I told them there was nothing that the host could have done to make it right. For me it was a case of deception. With deception, trust is damaged. If I couldn’t trust what you say, how could I stay under your roof overnight?

The review

Even though I didn’t like Airbnb’s decision, I decided to move on. However, when they prompted me to leave a review for the listing a few days later, I described what I saw.

I went back to the listing many times thereafter to see my review. It was not there. I lost interest. A week or two later, I remembered to check again and found that it had been published and the host had responded. The host carefully avoided tackling the issues I raised, but instead made an attempt to damage my credibility by concocting lies that had no bearing on the issues I raised.

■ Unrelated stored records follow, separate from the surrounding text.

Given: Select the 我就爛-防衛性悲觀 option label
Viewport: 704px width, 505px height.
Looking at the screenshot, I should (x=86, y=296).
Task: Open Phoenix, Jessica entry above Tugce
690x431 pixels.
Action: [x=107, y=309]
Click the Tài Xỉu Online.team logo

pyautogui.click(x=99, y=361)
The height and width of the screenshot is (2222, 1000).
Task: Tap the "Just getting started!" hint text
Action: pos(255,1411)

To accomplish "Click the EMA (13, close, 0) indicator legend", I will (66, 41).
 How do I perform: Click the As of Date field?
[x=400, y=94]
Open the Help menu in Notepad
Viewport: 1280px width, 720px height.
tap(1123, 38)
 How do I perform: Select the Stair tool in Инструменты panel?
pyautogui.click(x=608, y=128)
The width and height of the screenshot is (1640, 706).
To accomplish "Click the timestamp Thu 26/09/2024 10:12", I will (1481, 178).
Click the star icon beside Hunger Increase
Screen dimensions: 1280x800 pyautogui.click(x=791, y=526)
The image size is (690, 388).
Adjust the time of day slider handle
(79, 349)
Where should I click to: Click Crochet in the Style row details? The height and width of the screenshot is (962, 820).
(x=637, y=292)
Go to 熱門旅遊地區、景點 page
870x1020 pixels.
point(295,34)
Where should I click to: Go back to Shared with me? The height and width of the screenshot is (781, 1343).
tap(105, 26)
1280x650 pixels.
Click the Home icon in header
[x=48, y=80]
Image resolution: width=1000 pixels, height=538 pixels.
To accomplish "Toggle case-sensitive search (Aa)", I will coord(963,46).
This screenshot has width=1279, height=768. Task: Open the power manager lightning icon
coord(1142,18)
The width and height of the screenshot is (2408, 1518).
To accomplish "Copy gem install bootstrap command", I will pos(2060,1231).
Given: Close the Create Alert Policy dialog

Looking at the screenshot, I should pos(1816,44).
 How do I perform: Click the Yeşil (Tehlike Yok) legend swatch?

I brought this to the attention of Airbnb again and they promised to investigate. It took them over 24 hours to get back. We exchanged a few more mails. Their final decision was that they could not remove the host’s response without removing my review. I told them I would not remove my review because that was the only way prospective guests could know what to expect.

Blackmail

Further scrutiny of the listing in question showed that the host had a habit of concocting lies against guests who wrote critical reviews. I saw a review by a gentleman who described himself as a pilot. The man stayed in the apartment in March just before me, but his review had not been posted by Airbnb by the time we were considering the apartment. If it had been posted, I would definitely not have paid for the listing. The man raised most of the issues I highlighted in my review.

Now, Airbnb has a policy of obtaining reviews from both the host and the guest. The host doesn’t get to see the review of the guest until he has given his own review. Now, this particular host left a very good review for this pilot, not knowing the pilot had left a critical review for his apartment. The moment he realised this, he rushed back to comment that the pilot was actually not a good guest. He described him as a drunk and said he was sorry for whoever boarded a plane he was piloting! Airbnb allowed the comment.

In the circumstances, the option for the pilot was to either allow the impugnation on his professional competence to remain on Airbnb site or to ask that it be taken down together with his own review. This is apparently how this guy blackmails guests from leaving a critical review for his listing.
Until Airbnb reviews this policy, by at least allowing guests to respond to any lies against them, many hosts will continue to exploit this loophole and smile to the bank.

Misleading claim
I took Airbnb up on the misleading claim made by the host. Initially, one Airbnb customer care agent promised they would get the host to correctly represent his listing. Another one I engaged on the issue later said other guests had made similar complaint against the man and Airbnb’s trust committee investigated and found that the host was doing nothing wrong.
That was odd, but I believe they came to that conclusion because they never visited the apartment and relied on the host’s claims. I was in the apartment. The building hosting the listing is a storey building. The apartment is in the basement, below the street level. The host lived on the two floors above the listing. 
Conclusion
Airbnb apparently means well. However, they need to look at their policies again with a view to giving more protection to the consumer.